◆ Extract provided:

● ● ● ● ● ● ●

I do not want to tell anyone what they should or should not put into their own body; but in the case of pregnancy, it is not just your body as now their is an innocent baby that you have to consider. In my opinion, if you do not think you can handle the pain without opioids, then maybe you should not get pregnant, especially if you are already on them for chronic pain as babies born addicted to any opioids are pitiful & will most likely have long term problems. I have seen it for myself as I have 2 nephews & a niece who’s mother abused these drugs and all 3 were born addicted and all three have problems.
I think the best thing that people can do for themselves & their families is to educate themselves about not only their pain conditions & all treatments; but also about their own bodies as each one of us is different and what works for one person may not work the same for another. Doctors are human & make mistakes all the time and just because they give you something, it does not mean that it will not still do damage to you. Everyone needs to take full responsibility for themselves and especially for the choices they make!!
Remember that what docs do is called a practice for a reason!


PAt- Im glad you posted this. In addition to the problems you mentioned, I have seen a study that opioids during pregnancy can cause neural tube defects. Also, I believe there is evidence that opioids during pregnancy may have long term consequences for pain modulation in the child.
Research in pain care has neglected multiobjective optimization. This is due, in part to the focus on reductionism in medicine. Researchers must be careful to consider fully the “ecology” of what they are doing. Unfortunately, in the U.S. research is a product, not of humanism, but a product of “whatever the market will bear”. And so careless neglect of multiobjective optimization in pain care research and practice will continue.

● ● ● ● ● ● ●

◆ Records drawn from a collection:
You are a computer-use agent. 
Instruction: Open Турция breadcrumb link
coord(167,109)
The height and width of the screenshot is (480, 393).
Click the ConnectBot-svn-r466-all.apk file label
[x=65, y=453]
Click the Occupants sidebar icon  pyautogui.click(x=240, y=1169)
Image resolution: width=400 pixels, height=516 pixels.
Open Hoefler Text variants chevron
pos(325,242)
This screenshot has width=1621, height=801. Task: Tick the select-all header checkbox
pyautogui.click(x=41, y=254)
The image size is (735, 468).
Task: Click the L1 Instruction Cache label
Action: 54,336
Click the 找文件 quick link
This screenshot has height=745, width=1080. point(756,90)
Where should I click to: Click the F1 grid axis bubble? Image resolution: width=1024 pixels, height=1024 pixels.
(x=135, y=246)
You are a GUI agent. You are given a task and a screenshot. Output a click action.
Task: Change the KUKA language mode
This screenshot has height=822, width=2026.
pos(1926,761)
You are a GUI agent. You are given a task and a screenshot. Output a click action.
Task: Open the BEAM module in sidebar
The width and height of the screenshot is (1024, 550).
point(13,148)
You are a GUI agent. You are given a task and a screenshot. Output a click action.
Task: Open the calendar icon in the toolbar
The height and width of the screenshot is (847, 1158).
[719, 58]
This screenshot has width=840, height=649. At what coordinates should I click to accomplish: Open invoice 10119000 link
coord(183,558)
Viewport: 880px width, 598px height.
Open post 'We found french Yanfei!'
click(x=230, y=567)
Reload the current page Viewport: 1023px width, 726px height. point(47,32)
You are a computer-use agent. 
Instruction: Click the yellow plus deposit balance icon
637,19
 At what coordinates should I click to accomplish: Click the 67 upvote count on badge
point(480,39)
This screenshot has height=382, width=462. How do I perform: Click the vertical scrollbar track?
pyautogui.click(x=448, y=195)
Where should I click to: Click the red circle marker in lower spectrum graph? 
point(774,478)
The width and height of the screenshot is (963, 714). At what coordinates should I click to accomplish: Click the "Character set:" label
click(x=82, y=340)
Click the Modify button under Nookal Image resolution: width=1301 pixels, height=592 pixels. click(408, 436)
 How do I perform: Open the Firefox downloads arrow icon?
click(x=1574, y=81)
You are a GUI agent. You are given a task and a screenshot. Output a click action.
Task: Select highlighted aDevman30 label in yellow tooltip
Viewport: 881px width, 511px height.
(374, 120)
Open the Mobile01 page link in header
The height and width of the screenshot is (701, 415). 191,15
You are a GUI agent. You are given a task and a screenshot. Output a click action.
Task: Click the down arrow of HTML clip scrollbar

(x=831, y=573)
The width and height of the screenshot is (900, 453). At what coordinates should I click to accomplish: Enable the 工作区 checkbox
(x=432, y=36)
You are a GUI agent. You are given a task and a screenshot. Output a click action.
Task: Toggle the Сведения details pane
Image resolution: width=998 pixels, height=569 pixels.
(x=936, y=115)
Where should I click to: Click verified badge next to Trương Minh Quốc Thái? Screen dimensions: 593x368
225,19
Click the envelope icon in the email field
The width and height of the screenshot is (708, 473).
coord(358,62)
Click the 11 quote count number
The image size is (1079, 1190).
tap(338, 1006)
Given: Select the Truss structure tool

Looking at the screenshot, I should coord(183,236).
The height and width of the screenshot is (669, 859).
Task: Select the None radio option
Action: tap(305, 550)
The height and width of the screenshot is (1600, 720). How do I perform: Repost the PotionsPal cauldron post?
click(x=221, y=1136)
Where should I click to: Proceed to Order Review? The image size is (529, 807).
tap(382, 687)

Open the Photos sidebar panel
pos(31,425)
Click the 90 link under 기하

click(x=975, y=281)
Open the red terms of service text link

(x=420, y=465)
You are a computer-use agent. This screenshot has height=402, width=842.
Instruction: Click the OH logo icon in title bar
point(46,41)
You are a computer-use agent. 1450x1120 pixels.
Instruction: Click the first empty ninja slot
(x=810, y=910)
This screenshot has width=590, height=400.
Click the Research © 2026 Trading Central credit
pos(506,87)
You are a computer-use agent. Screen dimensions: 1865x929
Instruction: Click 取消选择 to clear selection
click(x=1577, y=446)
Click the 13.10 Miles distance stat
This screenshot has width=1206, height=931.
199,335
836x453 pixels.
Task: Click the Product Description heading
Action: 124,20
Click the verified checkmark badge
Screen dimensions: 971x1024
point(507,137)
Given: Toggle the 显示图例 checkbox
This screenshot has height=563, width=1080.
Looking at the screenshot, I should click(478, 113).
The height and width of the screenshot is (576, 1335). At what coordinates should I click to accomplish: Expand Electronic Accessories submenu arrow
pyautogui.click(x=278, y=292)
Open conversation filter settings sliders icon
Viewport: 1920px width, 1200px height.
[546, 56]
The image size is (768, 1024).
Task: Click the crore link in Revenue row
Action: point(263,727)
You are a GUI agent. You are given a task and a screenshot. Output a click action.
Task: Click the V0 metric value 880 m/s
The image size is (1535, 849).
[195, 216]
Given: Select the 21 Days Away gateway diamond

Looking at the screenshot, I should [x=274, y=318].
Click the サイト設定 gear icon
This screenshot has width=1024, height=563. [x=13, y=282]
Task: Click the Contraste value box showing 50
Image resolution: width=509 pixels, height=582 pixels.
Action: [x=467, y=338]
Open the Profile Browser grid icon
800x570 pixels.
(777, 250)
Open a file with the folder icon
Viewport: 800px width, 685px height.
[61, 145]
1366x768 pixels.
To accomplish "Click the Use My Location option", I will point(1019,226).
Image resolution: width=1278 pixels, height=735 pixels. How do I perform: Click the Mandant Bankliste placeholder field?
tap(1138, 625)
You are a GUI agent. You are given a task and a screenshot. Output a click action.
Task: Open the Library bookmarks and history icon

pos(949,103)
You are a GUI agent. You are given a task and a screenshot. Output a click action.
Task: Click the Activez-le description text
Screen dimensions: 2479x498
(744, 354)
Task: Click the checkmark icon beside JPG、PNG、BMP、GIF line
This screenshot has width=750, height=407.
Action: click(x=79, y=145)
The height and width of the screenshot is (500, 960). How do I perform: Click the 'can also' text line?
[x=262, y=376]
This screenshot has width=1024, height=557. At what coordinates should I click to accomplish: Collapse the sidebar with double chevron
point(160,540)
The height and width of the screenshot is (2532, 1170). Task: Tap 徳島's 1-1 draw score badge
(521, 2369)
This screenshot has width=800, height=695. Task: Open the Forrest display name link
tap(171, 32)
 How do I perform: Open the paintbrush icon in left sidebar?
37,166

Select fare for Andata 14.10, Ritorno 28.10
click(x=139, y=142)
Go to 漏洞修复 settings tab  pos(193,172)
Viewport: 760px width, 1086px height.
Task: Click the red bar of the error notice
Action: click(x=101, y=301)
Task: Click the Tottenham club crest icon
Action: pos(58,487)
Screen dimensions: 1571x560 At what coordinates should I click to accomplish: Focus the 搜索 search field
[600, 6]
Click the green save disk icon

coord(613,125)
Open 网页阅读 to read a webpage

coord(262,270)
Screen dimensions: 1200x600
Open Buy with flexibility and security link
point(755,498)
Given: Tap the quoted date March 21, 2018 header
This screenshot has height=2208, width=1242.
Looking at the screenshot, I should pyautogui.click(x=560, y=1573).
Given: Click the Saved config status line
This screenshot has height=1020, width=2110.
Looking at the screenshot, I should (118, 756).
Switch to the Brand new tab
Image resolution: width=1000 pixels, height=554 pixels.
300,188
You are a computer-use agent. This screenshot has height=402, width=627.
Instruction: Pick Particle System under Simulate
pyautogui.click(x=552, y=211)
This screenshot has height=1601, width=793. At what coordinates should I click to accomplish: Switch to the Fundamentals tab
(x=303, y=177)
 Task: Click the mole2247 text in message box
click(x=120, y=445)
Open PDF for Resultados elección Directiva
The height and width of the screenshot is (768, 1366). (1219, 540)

● ● ● ● ● ● ●

◆ Tasks:
(1) Write out the passage from the comments on opioid use during pregnancy that starts at the words "Research in pain" and ends after the words "practice will continue.".
(2) In the comments on opioid use during pregnancy, what kind of defect does one commenter say a study linked to opioids during pregnancy?
Rely only on the comments on opioid use during pregnancy; the records play no part.

◆ Written responses:
(1)
Research in pain care has neglected multiobjective optimization. This is due, in part to the focus on reductionism in medicine. Researchers must be careful to consider fully the “ecology” of what they are doing. Unfortunately, in the U.S. research is a product, not of humanism, but a product of “whatever the market will bear”. And so careless neglect of multiobjective optimization in pain care research and practice will continue.

(2) Neural tube defects.